On my Garmins, I can set the clutter if I don't want so much detail, or, I can turn off the mapsets (which I never do).

That said, a fellow can't have to many GPS's....and I've been thinking about another one myself.....I do love my hand helds though, but, I'm a detail oriented fellow...or so they tell me....


----------



## phantomhorse13 (Feb 18, 2011)

JMaldaner said:


> I really just need to know how to get back to camp or to the trailer if I end up somewhere I'm not sure of. And, with my memory, that happens all too often! Do I take this trail? Turn right or left? To be able to glance at my wrist to get an answer is the convenience I'm looking for.

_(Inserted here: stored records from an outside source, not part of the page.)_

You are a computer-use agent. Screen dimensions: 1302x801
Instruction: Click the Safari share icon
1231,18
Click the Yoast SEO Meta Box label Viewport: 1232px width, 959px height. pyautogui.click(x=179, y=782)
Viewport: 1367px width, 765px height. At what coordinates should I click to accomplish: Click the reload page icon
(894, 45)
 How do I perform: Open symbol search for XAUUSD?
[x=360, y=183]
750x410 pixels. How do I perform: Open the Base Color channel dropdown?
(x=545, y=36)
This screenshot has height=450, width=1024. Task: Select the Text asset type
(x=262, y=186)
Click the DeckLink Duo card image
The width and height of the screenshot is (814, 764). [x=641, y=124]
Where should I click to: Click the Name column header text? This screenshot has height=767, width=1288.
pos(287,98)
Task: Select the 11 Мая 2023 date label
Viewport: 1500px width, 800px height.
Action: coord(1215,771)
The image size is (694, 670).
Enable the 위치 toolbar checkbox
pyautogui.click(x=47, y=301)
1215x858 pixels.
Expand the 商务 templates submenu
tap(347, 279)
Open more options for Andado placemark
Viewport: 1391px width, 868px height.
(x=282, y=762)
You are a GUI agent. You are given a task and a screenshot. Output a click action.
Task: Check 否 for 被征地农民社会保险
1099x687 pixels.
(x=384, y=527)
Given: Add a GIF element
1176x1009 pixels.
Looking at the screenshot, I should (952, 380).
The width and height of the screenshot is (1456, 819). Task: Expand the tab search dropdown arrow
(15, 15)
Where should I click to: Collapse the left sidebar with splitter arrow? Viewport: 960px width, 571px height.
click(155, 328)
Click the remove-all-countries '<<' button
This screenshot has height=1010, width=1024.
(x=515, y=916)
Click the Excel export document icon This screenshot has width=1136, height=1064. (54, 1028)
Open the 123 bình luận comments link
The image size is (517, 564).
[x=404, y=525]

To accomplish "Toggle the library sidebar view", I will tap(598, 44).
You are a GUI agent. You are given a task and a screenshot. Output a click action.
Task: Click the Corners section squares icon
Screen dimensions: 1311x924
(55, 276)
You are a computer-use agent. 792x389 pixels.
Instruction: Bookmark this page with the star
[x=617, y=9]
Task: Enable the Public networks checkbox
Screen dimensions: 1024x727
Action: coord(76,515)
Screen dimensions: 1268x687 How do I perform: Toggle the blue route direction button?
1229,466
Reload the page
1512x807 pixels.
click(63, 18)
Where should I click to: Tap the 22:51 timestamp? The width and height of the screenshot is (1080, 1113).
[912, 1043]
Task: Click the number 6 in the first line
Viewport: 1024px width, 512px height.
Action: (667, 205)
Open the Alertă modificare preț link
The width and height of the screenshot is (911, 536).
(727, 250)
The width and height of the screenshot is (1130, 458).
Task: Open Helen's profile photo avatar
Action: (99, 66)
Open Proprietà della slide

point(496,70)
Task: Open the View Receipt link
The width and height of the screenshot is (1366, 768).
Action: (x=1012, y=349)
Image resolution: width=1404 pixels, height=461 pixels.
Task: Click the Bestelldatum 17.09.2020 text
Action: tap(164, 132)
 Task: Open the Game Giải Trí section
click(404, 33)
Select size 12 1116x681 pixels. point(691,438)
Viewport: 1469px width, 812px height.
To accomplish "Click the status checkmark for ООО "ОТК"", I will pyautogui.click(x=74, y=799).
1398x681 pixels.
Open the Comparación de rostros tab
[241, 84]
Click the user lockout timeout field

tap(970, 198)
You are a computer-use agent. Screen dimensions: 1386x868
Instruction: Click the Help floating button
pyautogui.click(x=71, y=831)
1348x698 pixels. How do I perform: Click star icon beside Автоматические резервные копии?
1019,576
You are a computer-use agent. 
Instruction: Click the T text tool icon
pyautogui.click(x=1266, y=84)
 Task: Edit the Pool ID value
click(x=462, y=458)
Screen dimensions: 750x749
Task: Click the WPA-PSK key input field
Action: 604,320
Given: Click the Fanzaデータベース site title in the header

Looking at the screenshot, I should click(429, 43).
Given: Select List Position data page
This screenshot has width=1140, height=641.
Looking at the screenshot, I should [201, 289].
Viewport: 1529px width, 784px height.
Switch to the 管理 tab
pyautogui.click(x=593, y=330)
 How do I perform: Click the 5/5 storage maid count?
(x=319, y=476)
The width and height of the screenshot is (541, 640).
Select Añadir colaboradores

This what the "map" looks like on the 310xt:











You can zoom in quite a bit more (shown is my entire 16 mile ride), which would be helpful if you needed guidance in picking the correct direction to get back where you came from.


In terms of information, you can set the main screen to have up to 4 sections, with different info in each section. This is how I have mine set up:











To go between that screen and the map screen involves pushing the bottom button on the left side of the unit (if you look close you can see it labeled 'mode'). I can manage to do it even on my crazy trotting ayrabs. :wink:


----------



## JMaldaner (Mar 18, 2014)

Well I'm going to give the 310XT a chance. I grabbed a used one from eBay for a very reasonable cost. A friend of mine recently told me he found a way to export his routes to Google Earth. Should be interesting. I'll let you know.


----------



## gunslinger (Sep 17, 2011)

Good deal! Use it a bit, get to know it, and then, if you don't mind, update us on what you think about it....


----------



## JMaldaner (Mar 18, 2014)

gunslinger said:


> Good deal! Use it a bit, get to know it, and then, if you don't mind, update us on what you think about it....


*I sure will!!
*


----------